Fangirl by Rainbow Rowell - - book review at daneesaur.co.ukAuthor: Rainbow Rowell
Publisher: Pan Macmillan
Pages: 461
Published: September 10th, 2013 
Genre: Young Adult, Contemporary
Goodreads | Bookdepository

Cath and Wren are identical twins, and until recently they did absolutely everything together. Now they’re off to university and Wren’s decided she doesn’t want to be one half of a pair any more – she wants to dance, meet boys, go to parties and let loose. It’s not so easy for Cath. She’s horribly shy and has always buried herself in the fan fiction she writes, where she always knows exactly what to say and can write a romance far more intense than anything she’s experienced in real life. Now Cath has to decide whether she’s ready to open her heart to new people and new experiences, and she’s realizing that there’s more to learn about love than she ever thought possible … (Goodreads)

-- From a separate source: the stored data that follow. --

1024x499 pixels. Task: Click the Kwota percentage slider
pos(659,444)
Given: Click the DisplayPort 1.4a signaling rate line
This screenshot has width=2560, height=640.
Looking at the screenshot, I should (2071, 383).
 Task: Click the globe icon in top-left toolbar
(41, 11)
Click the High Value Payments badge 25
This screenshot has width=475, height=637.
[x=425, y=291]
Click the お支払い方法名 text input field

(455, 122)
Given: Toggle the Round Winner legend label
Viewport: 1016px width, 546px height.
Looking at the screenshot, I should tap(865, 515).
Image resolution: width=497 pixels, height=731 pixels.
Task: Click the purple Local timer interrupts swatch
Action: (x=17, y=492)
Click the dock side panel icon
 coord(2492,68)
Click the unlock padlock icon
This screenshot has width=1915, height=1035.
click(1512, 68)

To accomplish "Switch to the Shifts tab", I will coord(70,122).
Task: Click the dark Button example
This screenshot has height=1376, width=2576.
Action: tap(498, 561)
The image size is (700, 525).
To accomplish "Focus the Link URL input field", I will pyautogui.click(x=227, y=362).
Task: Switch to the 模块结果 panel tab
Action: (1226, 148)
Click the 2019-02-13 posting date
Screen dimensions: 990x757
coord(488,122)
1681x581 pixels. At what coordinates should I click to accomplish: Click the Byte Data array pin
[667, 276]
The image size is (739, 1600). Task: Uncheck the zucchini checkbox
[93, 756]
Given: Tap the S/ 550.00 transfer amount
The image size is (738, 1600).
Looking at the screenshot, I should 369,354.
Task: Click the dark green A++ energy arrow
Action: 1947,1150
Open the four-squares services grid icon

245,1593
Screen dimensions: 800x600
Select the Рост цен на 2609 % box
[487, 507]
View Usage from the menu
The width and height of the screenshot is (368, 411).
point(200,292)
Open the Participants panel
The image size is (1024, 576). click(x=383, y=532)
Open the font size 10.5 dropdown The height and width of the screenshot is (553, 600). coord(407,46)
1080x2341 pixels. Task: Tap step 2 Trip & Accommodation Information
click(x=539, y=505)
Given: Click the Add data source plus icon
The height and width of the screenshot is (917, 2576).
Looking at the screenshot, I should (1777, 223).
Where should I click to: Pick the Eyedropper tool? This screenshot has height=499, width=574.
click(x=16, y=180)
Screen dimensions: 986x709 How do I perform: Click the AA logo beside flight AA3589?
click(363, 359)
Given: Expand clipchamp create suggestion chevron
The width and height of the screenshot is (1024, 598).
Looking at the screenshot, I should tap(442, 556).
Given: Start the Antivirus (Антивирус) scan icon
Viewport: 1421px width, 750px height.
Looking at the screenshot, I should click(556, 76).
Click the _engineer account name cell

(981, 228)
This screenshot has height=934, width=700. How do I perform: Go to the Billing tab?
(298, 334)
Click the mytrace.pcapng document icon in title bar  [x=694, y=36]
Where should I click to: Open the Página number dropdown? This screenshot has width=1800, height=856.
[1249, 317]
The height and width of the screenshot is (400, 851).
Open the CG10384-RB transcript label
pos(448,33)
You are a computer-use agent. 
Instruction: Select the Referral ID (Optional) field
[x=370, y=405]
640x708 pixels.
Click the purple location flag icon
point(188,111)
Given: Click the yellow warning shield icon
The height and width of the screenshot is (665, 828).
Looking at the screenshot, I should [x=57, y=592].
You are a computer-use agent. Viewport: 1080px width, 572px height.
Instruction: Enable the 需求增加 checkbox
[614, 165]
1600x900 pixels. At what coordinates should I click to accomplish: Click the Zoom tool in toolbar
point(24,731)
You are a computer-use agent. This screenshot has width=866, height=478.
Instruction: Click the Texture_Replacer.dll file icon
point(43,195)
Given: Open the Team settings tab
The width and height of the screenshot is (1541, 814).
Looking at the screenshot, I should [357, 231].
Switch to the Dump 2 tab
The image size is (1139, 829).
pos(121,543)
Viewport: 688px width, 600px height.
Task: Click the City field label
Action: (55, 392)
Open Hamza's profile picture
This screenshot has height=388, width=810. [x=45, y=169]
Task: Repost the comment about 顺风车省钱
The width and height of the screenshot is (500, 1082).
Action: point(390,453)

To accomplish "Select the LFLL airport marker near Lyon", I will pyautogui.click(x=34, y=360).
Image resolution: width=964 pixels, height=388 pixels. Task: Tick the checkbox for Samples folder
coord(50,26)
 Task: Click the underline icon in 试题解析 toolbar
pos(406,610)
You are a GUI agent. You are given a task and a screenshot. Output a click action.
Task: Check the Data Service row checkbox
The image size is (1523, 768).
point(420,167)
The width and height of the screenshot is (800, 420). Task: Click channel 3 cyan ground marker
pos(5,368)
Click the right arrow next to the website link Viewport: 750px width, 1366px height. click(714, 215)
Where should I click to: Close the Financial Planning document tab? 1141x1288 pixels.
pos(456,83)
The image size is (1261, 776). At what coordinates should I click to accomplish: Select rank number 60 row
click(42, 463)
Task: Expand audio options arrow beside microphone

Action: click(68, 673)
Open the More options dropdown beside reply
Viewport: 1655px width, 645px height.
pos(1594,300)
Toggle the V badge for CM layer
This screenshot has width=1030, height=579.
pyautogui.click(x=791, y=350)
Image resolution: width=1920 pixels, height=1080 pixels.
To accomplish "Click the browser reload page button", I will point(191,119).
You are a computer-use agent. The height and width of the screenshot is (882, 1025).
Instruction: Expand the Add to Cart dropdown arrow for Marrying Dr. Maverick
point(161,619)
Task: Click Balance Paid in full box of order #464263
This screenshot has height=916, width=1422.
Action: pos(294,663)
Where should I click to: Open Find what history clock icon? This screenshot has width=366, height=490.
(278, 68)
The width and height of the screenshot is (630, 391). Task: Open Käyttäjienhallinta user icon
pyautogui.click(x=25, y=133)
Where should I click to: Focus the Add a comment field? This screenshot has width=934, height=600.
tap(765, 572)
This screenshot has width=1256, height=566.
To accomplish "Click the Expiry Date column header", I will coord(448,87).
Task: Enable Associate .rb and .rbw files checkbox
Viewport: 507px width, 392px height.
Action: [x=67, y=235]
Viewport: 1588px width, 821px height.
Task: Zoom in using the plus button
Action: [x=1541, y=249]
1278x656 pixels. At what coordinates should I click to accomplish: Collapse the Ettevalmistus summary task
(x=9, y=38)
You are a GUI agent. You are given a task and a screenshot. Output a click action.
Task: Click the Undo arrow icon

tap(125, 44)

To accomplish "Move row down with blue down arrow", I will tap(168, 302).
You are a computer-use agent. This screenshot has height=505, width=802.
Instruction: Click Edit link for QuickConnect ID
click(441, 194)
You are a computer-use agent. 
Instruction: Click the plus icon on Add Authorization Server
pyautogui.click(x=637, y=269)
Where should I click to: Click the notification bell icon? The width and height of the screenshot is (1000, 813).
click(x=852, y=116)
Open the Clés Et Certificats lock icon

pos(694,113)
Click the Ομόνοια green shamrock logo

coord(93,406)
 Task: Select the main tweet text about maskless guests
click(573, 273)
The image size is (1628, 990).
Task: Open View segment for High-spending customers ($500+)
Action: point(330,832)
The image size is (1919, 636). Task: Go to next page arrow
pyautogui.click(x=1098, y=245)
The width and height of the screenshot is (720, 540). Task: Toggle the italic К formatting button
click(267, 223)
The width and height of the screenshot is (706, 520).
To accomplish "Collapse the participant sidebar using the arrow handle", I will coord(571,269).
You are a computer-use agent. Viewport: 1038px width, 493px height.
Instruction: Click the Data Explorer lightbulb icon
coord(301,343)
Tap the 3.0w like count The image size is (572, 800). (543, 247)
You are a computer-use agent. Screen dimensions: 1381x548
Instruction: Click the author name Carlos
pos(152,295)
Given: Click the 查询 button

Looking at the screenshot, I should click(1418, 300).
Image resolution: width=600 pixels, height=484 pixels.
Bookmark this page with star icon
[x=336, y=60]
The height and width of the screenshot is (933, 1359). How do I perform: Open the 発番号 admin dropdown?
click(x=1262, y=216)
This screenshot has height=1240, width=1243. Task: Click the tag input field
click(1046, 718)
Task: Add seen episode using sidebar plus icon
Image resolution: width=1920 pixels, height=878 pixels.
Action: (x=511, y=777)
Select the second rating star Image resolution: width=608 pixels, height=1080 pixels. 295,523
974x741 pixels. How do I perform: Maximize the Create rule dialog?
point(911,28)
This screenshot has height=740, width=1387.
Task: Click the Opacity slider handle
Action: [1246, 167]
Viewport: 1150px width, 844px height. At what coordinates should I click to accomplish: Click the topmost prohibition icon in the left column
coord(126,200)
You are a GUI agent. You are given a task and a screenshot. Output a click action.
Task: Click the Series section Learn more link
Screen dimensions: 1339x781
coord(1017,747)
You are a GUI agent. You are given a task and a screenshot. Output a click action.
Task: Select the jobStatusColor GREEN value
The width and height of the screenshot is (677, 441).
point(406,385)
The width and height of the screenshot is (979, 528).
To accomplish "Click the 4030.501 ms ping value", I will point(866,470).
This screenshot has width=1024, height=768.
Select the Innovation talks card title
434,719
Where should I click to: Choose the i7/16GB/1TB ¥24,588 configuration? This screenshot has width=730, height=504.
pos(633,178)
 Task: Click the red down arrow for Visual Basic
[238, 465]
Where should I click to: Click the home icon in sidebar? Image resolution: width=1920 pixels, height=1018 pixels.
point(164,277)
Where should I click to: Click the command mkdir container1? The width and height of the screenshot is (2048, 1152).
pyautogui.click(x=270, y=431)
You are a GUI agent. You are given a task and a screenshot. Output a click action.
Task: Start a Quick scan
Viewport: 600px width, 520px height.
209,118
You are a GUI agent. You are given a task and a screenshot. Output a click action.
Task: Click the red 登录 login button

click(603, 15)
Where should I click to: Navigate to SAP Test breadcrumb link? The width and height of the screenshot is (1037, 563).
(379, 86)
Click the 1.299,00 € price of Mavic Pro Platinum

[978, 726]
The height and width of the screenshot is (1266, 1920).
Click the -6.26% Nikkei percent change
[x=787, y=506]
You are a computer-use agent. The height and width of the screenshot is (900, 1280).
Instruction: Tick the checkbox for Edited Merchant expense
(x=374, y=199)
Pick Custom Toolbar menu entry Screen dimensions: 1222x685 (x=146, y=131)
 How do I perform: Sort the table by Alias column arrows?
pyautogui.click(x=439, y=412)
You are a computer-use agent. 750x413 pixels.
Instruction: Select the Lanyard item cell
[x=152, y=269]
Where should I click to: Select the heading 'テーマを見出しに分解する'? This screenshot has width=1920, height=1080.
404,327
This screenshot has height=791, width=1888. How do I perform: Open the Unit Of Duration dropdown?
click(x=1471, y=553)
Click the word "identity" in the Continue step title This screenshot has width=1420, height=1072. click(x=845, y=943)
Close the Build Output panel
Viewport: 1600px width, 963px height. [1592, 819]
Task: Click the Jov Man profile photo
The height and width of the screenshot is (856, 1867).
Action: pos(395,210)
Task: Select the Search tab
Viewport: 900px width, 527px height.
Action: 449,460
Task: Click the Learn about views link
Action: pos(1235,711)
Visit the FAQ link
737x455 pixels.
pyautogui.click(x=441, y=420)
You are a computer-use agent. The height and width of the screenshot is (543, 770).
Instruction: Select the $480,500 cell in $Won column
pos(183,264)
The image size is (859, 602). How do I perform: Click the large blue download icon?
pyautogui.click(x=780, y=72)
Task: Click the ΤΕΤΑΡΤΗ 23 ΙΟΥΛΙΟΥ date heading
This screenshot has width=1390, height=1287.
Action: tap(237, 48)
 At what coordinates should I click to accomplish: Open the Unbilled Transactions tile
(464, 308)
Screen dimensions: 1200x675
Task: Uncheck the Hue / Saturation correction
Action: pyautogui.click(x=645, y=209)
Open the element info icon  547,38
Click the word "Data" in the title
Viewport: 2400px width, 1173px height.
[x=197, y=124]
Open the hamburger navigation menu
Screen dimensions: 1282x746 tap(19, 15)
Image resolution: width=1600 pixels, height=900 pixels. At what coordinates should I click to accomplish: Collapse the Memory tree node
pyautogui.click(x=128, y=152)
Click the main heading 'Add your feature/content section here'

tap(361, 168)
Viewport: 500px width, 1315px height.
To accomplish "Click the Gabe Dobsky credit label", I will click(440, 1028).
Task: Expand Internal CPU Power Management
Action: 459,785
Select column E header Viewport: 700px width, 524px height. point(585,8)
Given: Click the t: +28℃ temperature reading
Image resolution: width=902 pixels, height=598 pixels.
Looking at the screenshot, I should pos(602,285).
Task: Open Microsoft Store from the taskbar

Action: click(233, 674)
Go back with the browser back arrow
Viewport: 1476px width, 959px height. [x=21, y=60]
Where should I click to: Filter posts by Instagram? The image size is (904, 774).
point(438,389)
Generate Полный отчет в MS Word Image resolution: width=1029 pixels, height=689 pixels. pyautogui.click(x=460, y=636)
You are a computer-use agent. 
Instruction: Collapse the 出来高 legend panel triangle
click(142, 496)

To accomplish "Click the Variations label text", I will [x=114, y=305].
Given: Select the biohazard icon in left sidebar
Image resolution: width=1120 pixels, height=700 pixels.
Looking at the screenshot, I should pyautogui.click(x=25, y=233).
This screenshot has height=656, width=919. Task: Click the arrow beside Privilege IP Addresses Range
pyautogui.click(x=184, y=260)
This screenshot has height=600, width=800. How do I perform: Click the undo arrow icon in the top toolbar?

Oh Cath. Cath Cath Cath. I’ve wanted to read this book ever since Leena said that it’s the book that made her understand fangirls. I’m involved in fandom culture, and aeons ago I have actually written my own really, really bad self-insert fanfiction that will never see the light of day, but nowadays I hardly read any. So in a way, I’m halfway between Leena’s approach and, say, my friend Anna’s approach to Fangirl and Cath as a character. Cath writes fanfiction about “Simon Snow”, the Harry Potter of their universe (no, really, down to the wizarding school, the Chosen One who gets mentored by the headteacher and has an intelligent best friend and a fairly stuck-up nemesis, etc etc).  I must say, in a way, this is a very generic young adult book; it doesn’t really get social anxiety right (probably because socially anxious people who are actually incapable of making friends and not having anyone gently forcing their friendship onto them is not really entertaining to read about), but it gets close; the romance is super predictable (as in, I called it the first time the character shows up in the novel). That being said, “generic” as it may be, the formula works, and in this instance, it does so so very, very well. I’ve read Carry On before this one and already loved Rainbow’s writing style, and this book just furthered that impression. I’d have given this 4.5 stars on Goodreads if I could have, because I loved it and it almost completely hit the mark for me. One thing that really threw me off, though, is that apparently, Harry Potter exists in this universe as well. I can’t possible imagine how the Harry Potter and Simon Snow franchises can exist alongside each other.